When you're dealing with dreams, you can describe your subconscious the same way as the doctor describes time (Dr. Who), it's not just a line that flows from left to right, it's just a big bubble. Your level of awareness isn't as simple as saying you're either lucid or you're not, because your subconscious is more sophisticated than that and the general feeling of semi-lucidity is unexplainable; you really have to experience the feeling to know. Having a non-lucid dream about being lucid isn't semi-lucidity either, that's the separation between the dream scenario and your level of awareness, two different things where one is lying to the other and the other is believing it and failing to become aware.
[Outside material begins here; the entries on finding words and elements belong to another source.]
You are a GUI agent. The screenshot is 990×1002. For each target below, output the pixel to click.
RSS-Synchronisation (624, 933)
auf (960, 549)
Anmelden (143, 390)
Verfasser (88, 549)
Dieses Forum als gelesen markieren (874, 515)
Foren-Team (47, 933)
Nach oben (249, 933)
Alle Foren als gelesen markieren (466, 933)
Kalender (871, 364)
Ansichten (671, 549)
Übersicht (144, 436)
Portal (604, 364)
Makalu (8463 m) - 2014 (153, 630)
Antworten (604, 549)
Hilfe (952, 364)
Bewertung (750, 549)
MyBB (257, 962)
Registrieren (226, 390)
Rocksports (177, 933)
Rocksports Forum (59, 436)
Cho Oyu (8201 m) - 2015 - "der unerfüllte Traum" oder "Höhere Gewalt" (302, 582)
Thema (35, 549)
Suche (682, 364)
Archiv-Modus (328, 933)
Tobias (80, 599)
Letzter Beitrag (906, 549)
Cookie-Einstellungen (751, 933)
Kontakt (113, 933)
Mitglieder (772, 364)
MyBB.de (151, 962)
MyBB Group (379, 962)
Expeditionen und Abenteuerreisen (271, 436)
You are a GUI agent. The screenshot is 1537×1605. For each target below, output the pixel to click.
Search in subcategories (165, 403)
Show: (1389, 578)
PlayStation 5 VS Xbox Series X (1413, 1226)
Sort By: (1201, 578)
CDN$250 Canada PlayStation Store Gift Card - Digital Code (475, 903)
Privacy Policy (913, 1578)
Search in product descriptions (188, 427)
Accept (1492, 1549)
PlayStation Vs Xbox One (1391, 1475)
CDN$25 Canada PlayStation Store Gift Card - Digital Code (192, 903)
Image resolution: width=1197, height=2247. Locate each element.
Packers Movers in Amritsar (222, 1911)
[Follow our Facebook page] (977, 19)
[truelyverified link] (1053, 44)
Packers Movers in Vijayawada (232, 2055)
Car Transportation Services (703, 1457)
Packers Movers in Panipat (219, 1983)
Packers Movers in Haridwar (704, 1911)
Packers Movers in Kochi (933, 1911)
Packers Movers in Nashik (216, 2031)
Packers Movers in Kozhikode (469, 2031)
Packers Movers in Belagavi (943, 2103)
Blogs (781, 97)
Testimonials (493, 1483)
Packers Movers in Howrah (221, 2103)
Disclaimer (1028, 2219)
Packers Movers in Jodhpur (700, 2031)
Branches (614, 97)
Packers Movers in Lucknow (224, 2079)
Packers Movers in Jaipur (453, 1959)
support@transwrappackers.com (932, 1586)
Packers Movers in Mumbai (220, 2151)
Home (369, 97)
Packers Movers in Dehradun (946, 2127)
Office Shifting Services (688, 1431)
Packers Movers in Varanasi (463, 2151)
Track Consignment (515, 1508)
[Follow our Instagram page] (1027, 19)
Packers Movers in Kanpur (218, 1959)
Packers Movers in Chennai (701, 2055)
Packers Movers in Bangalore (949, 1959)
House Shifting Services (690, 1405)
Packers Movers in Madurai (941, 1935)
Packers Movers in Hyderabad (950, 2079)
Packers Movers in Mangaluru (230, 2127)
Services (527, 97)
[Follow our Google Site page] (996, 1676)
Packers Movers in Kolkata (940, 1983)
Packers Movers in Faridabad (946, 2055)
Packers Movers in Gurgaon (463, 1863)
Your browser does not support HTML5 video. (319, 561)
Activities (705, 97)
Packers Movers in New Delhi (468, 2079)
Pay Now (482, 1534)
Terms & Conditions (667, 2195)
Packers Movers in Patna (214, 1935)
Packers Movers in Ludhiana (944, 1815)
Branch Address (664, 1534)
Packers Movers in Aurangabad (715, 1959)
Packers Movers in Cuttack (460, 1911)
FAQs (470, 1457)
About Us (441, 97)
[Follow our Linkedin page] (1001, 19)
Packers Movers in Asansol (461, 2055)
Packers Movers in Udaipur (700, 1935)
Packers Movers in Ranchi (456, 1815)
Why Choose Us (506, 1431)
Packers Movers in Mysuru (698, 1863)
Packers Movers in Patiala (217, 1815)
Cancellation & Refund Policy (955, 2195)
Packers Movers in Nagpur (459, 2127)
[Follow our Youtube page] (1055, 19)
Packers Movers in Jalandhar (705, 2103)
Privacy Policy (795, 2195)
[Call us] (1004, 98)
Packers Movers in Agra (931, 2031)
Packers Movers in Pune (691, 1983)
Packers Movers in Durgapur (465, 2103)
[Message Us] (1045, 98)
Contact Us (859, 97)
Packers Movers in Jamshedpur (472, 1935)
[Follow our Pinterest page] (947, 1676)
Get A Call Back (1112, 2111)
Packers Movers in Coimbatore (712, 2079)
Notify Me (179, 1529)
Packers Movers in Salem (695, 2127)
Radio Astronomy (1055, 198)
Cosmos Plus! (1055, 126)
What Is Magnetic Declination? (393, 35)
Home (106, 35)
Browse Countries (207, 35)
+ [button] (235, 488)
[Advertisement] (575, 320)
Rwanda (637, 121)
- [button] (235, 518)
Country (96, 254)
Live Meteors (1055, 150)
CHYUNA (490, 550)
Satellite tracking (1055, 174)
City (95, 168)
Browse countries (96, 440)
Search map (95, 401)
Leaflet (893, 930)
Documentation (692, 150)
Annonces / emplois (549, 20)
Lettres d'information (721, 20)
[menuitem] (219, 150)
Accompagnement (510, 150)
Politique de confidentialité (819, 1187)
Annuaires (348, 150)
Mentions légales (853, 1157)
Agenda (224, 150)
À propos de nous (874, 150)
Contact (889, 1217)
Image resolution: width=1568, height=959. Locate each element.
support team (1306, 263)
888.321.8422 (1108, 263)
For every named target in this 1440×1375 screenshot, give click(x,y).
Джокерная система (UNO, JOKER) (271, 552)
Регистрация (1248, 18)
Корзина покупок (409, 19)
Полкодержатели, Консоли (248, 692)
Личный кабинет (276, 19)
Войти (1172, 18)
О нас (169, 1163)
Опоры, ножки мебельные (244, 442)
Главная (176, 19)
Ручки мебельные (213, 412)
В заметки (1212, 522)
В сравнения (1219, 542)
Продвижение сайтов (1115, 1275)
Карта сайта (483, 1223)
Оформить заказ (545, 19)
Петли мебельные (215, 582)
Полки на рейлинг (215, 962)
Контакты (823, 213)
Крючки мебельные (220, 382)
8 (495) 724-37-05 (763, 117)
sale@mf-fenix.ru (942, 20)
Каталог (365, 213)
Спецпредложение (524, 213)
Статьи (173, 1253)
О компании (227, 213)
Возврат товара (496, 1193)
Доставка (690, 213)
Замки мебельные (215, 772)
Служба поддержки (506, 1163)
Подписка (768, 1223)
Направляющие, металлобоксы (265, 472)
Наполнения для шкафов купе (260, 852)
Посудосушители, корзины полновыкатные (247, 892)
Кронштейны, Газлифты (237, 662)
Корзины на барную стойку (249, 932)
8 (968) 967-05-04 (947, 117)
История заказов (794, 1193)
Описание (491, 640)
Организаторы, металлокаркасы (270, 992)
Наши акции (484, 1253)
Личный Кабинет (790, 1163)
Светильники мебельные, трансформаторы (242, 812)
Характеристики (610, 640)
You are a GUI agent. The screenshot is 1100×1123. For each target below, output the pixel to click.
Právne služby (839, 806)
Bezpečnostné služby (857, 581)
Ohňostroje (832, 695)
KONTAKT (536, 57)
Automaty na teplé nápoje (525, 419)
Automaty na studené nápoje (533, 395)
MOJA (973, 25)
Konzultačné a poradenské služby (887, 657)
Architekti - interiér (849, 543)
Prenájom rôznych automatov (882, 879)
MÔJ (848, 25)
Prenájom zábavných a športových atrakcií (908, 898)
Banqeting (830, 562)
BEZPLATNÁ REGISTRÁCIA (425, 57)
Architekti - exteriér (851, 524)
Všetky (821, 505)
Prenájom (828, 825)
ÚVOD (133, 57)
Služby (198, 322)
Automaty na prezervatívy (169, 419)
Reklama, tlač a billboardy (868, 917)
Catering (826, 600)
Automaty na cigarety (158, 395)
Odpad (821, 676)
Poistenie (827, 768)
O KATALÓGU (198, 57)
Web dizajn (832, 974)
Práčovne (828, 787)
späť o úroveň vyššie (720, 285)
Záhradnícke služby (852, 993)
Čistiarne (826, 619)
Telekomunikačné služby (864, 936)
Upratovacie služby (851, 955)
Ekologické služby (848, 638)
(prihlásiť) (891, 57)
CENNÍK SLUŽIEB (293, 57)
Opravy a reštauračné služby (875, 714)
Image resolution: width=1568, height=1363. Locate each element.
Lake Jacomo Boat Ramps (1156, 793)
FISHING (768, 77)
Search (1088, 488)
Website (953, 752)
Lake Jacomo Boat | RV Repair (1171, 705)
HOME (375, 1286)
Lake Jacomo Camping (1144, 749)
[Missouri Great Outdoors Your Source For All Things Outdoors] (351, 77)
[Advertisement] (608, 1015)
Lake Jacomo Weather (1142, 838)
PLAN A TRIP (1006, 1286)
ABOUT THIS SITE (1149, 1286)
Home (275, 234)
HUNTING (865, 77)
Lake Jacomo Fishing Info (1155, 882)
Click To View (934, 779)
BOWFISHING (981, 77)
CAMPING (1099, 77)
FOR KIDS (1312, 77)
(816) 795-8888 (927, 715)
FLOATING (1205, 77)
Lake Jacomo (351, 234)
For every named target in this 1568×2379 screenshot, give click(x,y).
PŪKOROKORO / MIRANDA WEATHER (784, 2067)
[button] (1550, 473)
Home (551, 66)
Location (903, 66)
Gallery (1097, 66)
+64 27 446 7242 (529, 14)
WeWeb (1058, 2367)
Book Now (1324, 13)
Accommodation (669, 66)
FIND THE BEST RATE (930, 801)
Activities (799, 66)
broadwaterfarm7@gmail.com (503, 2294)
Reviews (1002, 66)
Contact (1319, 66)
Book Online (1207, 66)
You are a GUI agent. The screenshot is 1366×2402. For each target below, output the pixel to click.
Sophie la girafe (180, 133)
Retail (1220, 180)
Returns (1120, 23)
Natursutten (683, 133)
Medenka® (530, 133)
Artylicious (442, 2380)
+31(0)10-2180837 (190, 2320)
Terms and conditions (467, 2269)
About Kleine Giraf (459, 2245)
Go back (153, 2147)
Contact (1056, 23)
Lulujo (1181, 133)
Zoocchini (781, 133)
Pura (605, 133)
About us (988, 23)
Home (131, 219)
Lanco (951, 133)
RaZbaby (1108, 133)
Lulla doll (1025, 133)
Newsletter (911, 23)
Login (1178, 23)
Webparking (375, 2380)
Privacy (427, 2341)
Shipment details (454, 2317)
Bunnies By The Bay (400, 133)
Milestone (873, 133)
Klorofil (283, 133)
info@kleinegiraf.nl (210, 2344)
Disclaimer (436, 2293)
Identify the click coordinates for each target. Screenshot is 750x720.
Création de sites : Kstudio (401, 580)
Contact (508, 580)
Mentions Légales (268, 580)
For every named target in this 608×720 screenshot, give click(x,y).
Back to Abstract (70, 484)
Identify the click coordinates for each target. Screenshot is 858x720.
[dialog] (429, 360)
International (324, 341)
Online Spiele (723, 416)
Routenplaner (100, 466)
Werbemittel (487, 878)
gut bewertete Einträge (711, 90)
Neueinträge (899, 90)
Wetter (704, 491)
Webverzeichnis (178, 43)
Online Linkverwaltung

My own experience with this is when I was first practising reality checks, I'd look at my hands and ask myself now and then if I was dreaming. If my consciousness couldn't process my hand correctly then that would automatically mean I was dreaming. However, the reason I was failing that was because I was missing the vital point. Asking yourself if you're dreaming is all very well and good but you have to analyse the question to the point of where you wouldn't be surprised if you were actually dreaming and your entire day was just a false memory, because that's when your subconscious begins to recognise "Am I dreaming?" as a valid question and not just a rhetorical one where you end up deciding within five seconds that it's a silly question to ask because the answer is so obvious. What happened when I failed was that I would continue this non-lucid, but the scenario changed and it was about me knowing I'm dreaming, not a dream I was aware and could take control over. So being semi-lucid is different than a non-lucid dream about being lucid.
Edit: The best thing you can do is meditate and give focus to which reality you're in.